▶ **Tasks for this exercise**
a - According to the Baldr Bringer review, how much time has the reviewer spent in battle so far?
b - In the Baldr Bringer review, write out the passage from "Baldr Bringer, from" to "the Heart setting)." again, substituting "characters" for "heroines".
c - Please list each heroine named in the Baldr Bringer review, along with the world or setting she comes from.

▶ **Document segment**
+ + + + + + +
Unfortunately, it looks like Giga has set out to destroy its costly but greatest IP, ending it on a sour note.

Baldr Bringer, from what I have played of it, has very little story in comparison to the amount of battling you do.  I have so far spent twelve hours in battle and a bare thirty minutes of storytelling.  Moreover, most of that thirty minutes were meaningless conversations with the flat, two-dimensional heroines who are partial copies of people from the various game settings of previous games of the series (Elmi is from Zero's world, Carol is from Force's world, and Toiro is from the Heart setting). 

Worse is that the only part that has felt like story so far is the very first part, where Hyuji is waking up and meets Eris. 

Like all the games in this series, the battles take a lot out of you, because they are fast paced bullet hells... without the lock-on function of previous games.  Without the lock on function, the controls become excessively complex, and the slow movement of your mech makes it even worse (literally, you are moving at a slow walk the entire time).  Moreover, in order to progress heroine events, the solution is to kill enemies with the weapon they are associated with... a task that can be painfully time-consuming, depending on the weapon.

I'm going to be blunt, Giga went all-out in order to disappoint the fanbase here.  It had to have been deliberate, because Giga knows very well what people seek from the series.  The interface is junk, you only have the auto-save function, and choices only serve to create slightly different conversation flows.
+ + + + + + +
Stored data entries
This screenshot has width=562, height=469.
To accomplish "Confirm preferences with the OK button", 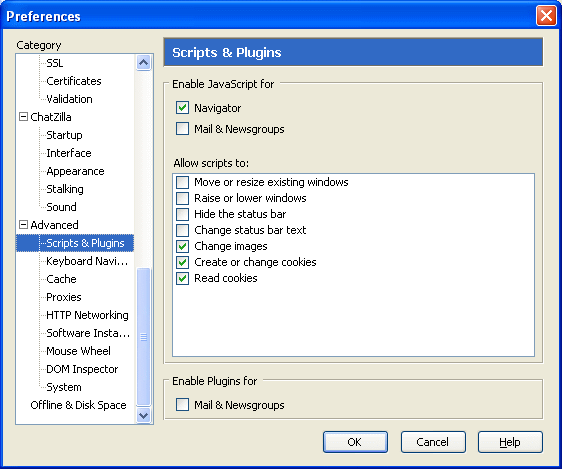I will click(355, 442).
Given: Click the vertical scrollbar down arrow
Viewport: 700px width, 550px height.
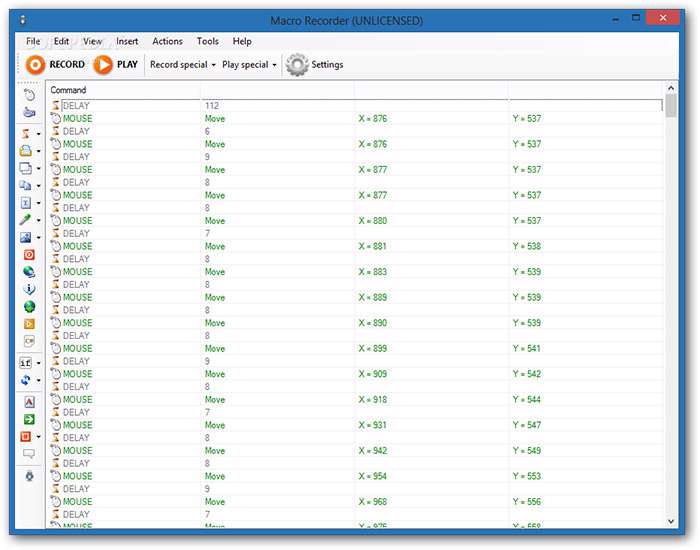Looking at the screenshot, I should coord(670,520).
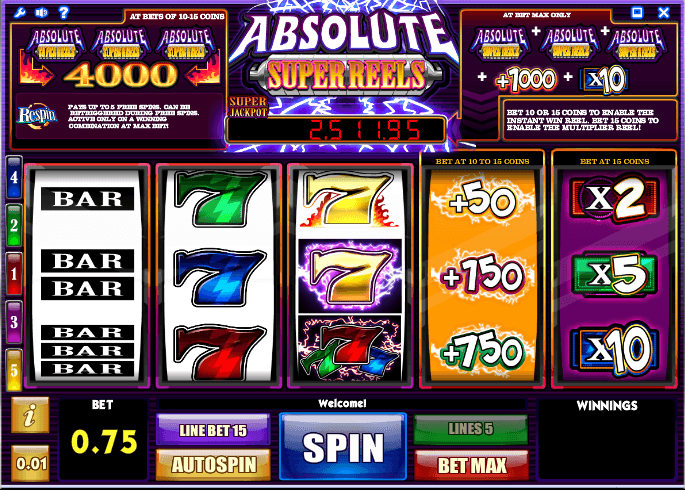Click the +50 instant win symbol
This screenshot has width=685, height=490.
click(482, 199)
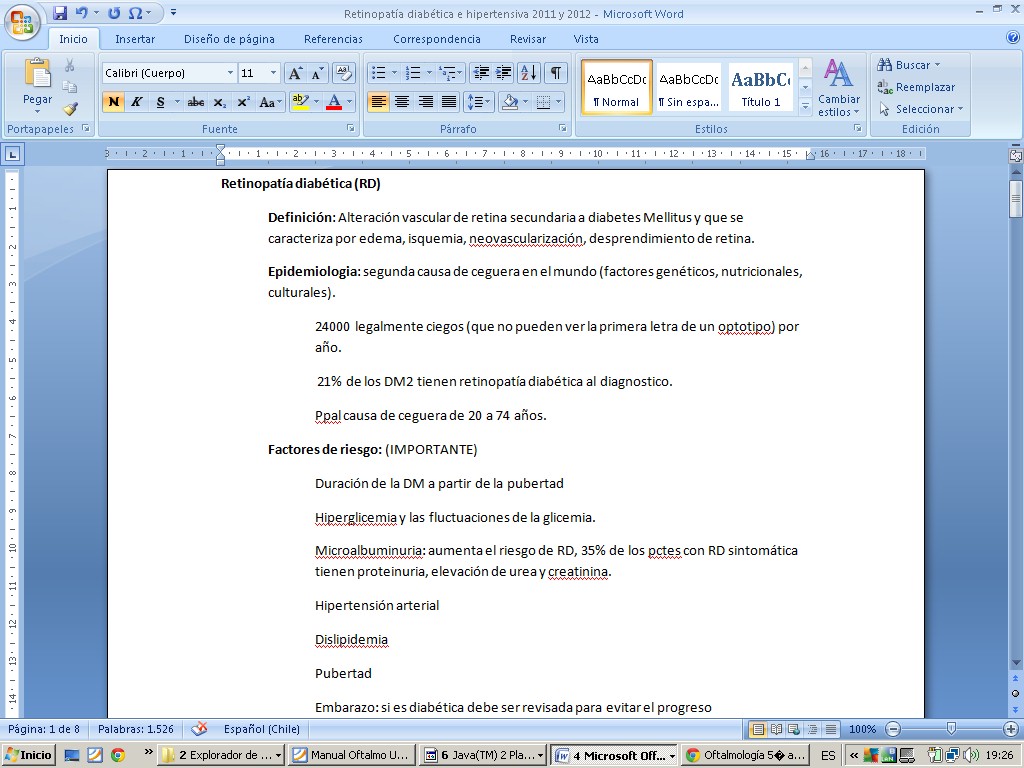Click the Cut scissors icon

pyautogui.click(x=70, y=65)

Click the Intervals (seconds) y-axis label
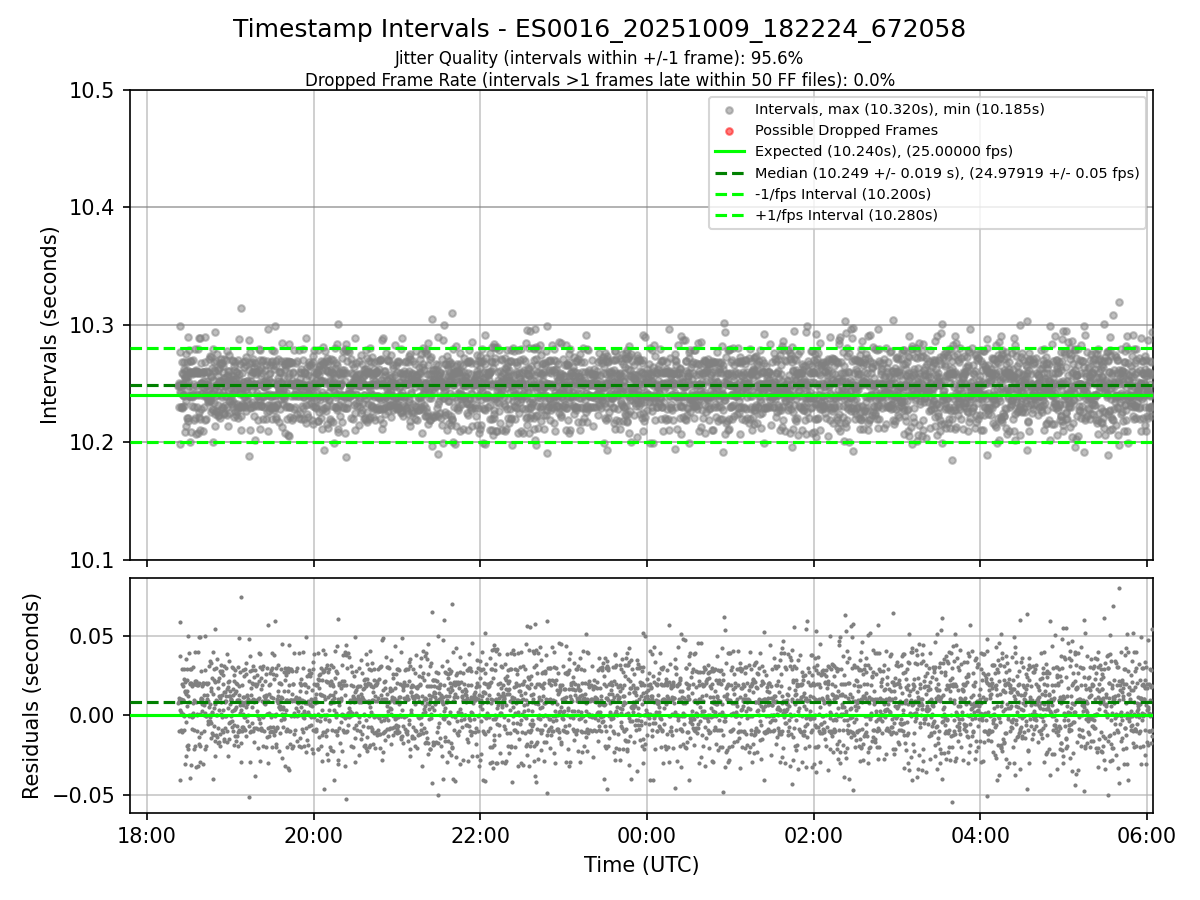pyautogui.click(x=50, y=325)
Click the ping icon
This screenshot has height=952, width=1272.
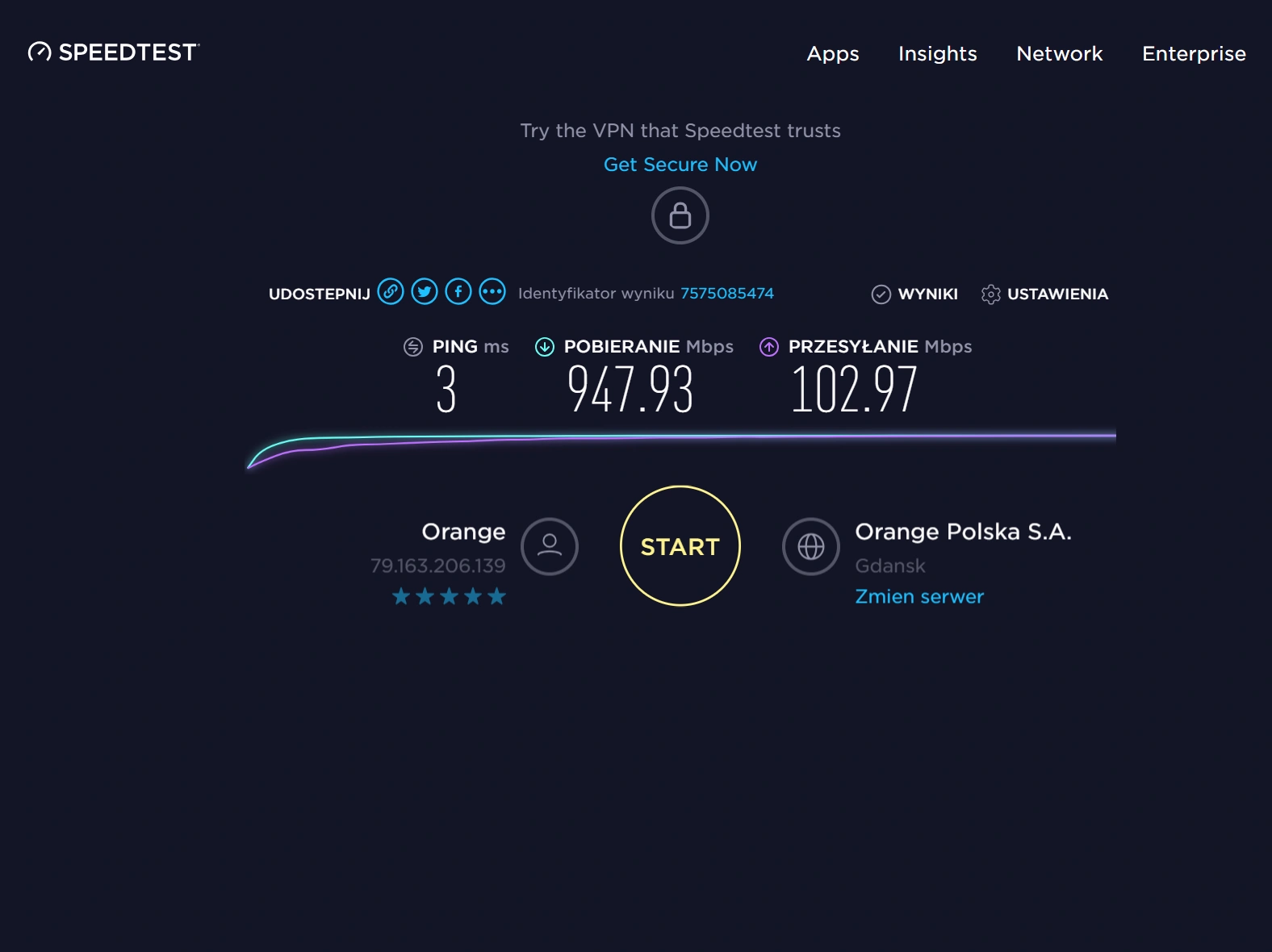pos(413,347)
+ + + + + + +
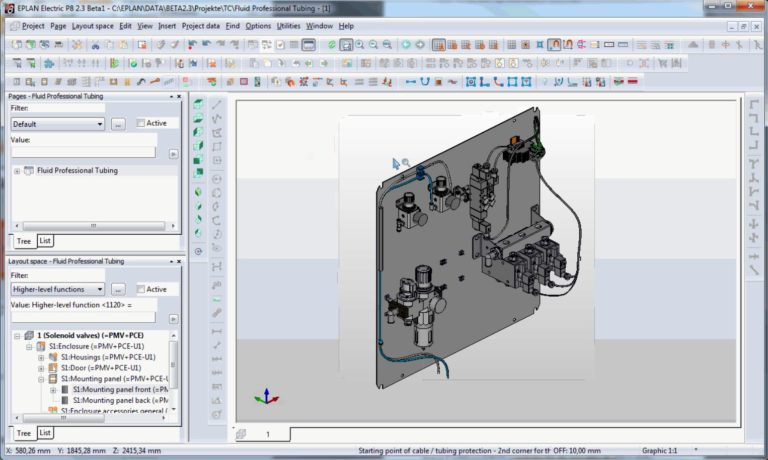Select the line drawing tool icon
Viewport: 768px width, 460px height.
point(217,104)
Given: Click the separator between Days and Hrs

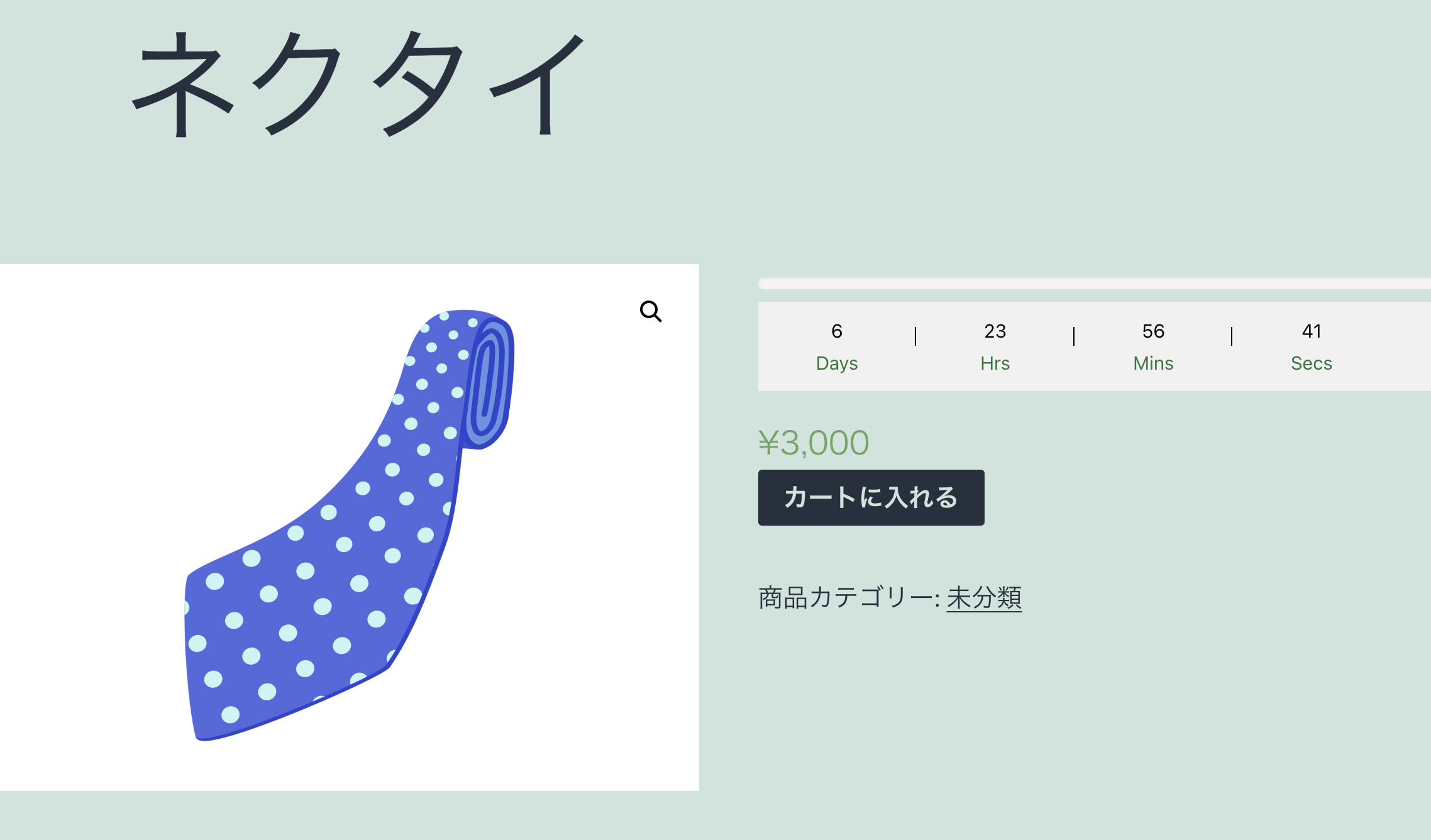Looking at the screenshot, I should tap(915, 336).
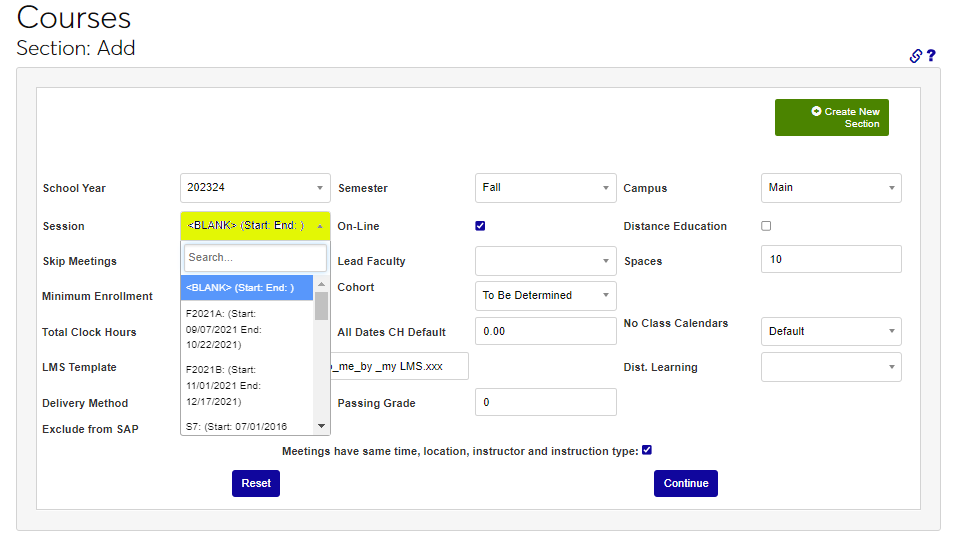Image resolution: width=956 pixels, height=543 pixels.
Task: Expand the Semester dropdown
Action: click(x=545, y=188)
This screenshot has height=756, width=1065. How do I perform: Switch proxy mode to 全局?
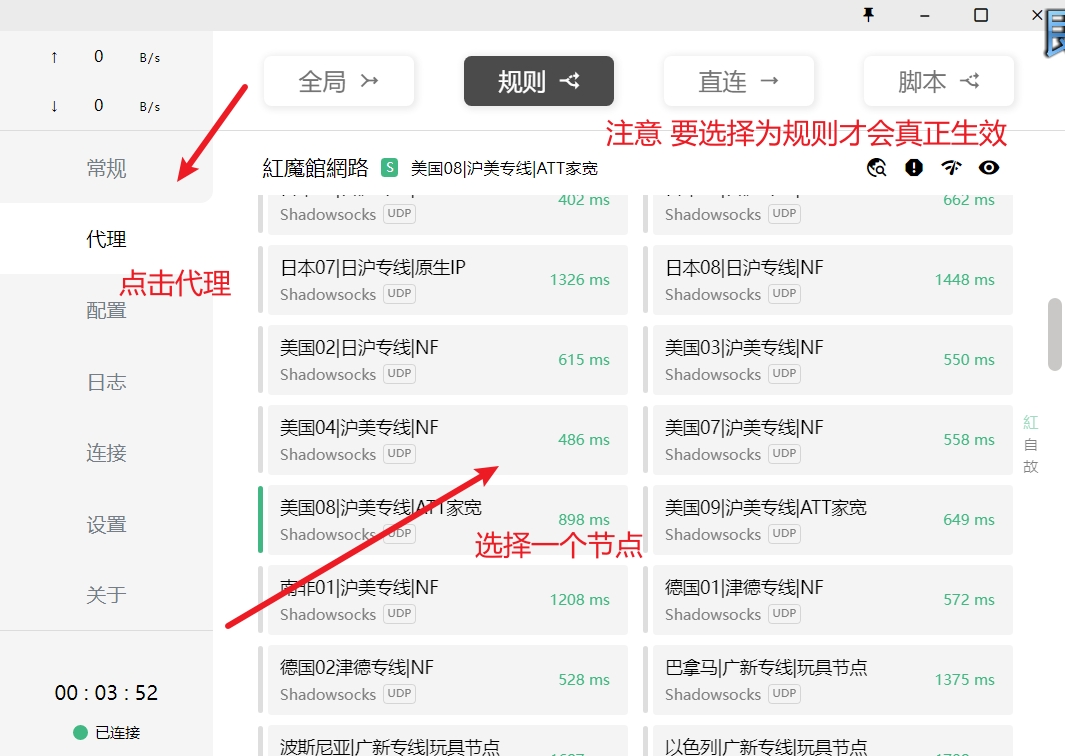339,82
+ + + + + + +
▶ **Solved tasks**
a - Twelve hours.

b -
Baldr Bringer, from what I have played of it, has very little story in comparison to the amount of battling you do.  I have so far spent twelve hours in battle and a bare thirty minutes of storytelling.  Moreover, most of that thirty minutes were meaningless conversations with the flat, two-dimensional characters who are partial copies of people from the various game settings of previous games of the series (Elmi is from Zero's world, Carol is from Force's world, and Toiro is from the Heart setting).

c - Elmi (Zero's world), Carol (Force's world), Toiro (the Heart setting)